Detect suspicious behaviors in git repos and open-source projects.
Project description
defected
Open source projects thrive on collaboration, but their openness comes with risks. Contributors may unknowingly or intentionally exhibit suspicious behaviors, such as:
- Frequent timezone changes in their commit metadata.
- Working at unusual hours or during public holidays.
- Unusual patterns in commit activity.
These anomalies could indicate automation scripts, compromised accounts, or malicious actions.
Defected is a CLI tool designed to help maintainers detect and flag suspicious commit patterns. By analyzing Git logs, Defected provides insights into contributors’ behaviors, helping ensure the security and integrity of your project.
Problem Statement
Risks in Open Source Collaboration:
- Frequent Timezone Changes:
- Automation scripts or account misuse can result in rapid changes in timezone metadata.
- Unusual Working Hours:
- Commits made during public holidays or odd hours may indicate suspicious activity.
- Behavioral Anomalies:
- Patterns of activity inconsistent with normal contributor behavior could point to automation or malicious intent.
Manually detecting these patterns is tedious and impractical for large projects.
Objective
Defected addresses these challenges by:
- Detecting frequent timezone changes in commit metadata.
- Highlighting contributors with irregular commit patterns.
- Flagging potential risks for maintainers to investigate.
- Providing clear and exportable reports for further analysis.
Features
- Easy-to-Use CLI:
- Installable via PyPI, Defected is simple to run directly from your terminal.
- Commit Metadata Analysis:
- Extracts author, email, date, and timezone data from Git logs.

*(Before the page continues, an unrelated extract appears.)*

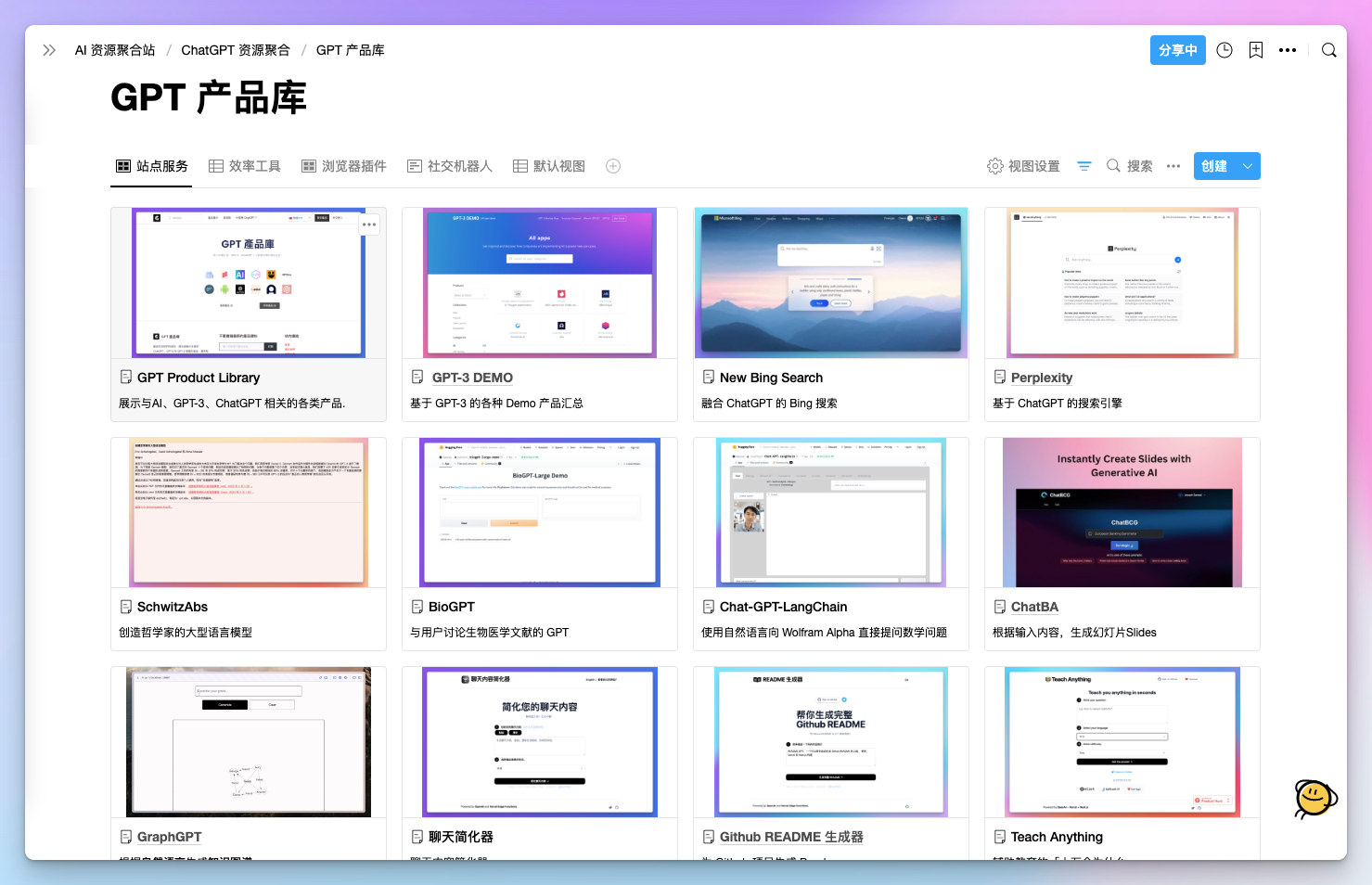Open the New Bing Search thumbnail

[x=831, y=283]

- Timezone Change Detection:
- Flags contributors exceeding a configurable threshold of timezone changes.
- Customizable Options:
- Adjust thresholds, filter suspicious results.
- Exportable Reports:
- Saves results in CSV format for further analysis.
Installation
Install Defected using pip:
$ pip install defected
Usage
Defected provides a single command-line interface with subcommands. You can list all the available commands by using:
$ defected -h
Available Commands
Analyze
The analyze sub-command help you to find suspicious contributors:
$ defected analyze [OPTIONS]
List all the available options by using:
$ defected analyze -h
Examples
Analyze the current repository for timezone changes:
defected analyze
Clone and analyze a remote repository. Analyze a remote repository by providing its URL:
defected analyze --repo https://github.com/user/repo.git
Filter only suspicious results. Display and export only contributors flagged as suspicious:
defected analyze --only-suspicious
Examples Output
Terminal output:
Extracting Git logs...
150 commits extracted.
Analyzing timezones with a threshold of 2 timezone changes...

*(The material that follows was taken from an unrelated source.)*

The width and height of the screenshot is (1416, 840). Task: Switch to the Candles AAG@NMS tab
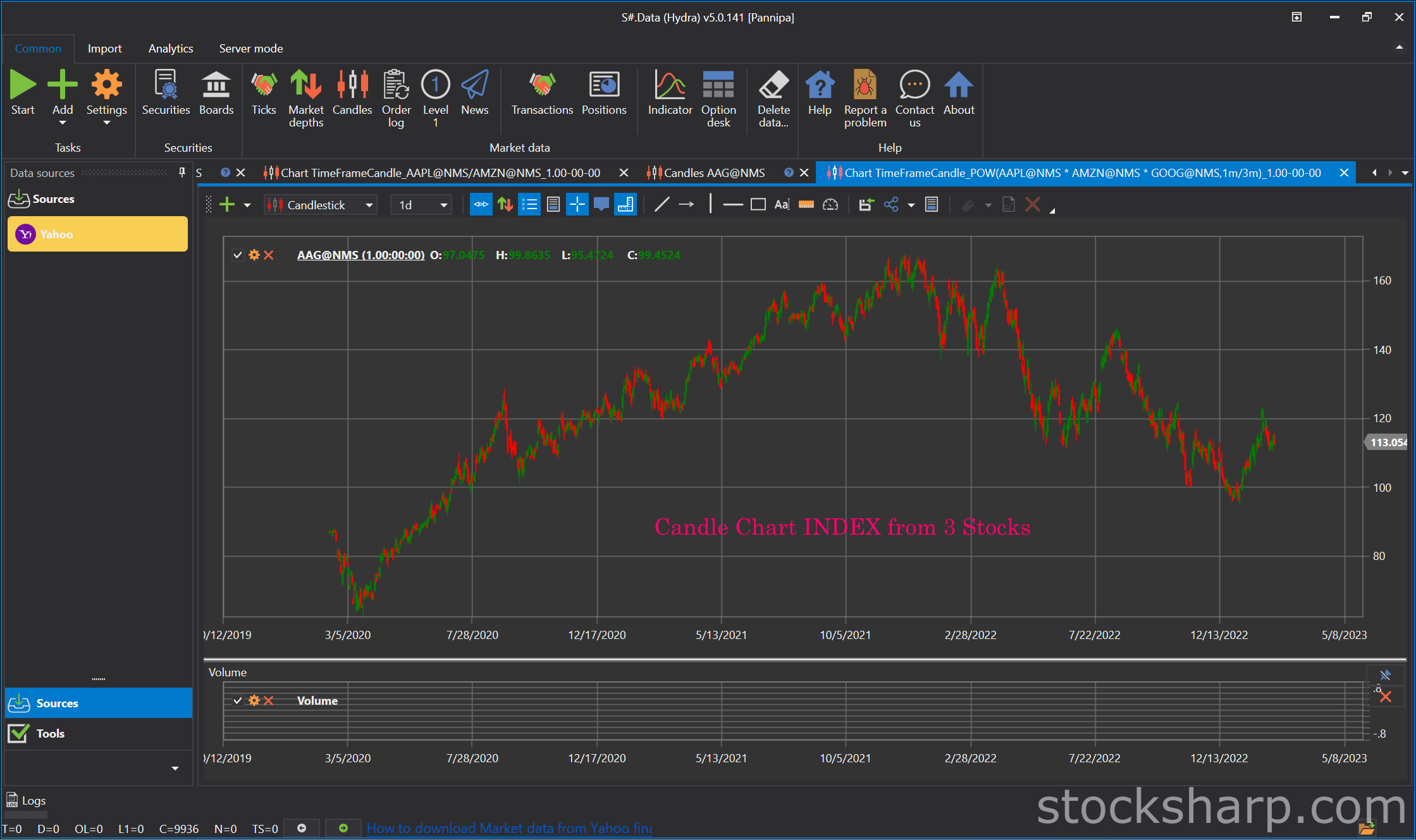pos(714,173)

Showing only suspicious results:
author email total_commits unique_timezones timezone_changes suspicious
0 Alice Smith alice@example.com 45 3 4 True
1 Bob Johnson bob@example.com 30 2 3 True
Saving analysis to 'timezone_analysis.csv'...
Analysis saved.
Or CSV output:
| author | total_commits | unique_timezones | timezone_changes | suspicious | |
|---|---|---|---|---|---|
| Alice Smith | alice@example.com | 45 | 3 | 4 | True |
| Bob Johnson | bob@example.com | 30 | 2 | 3 | True |
inspect Command
The inspect command in Defected allows maintainers to analyze the
activity of a specific contributor by filtering their Git commits and
providing detailed information. It helps investigate anomalies by summarizing
timezone usage and generating a timeline of timezone changes.
This command can be used in addition of the analyze command to collect
more details once a suspicious activity has been detected.
The inspect command is designed for deeper investigation into an individual
contributor's activity. It provides:
- A detailed breakdown of the time zones from which the contributor worked.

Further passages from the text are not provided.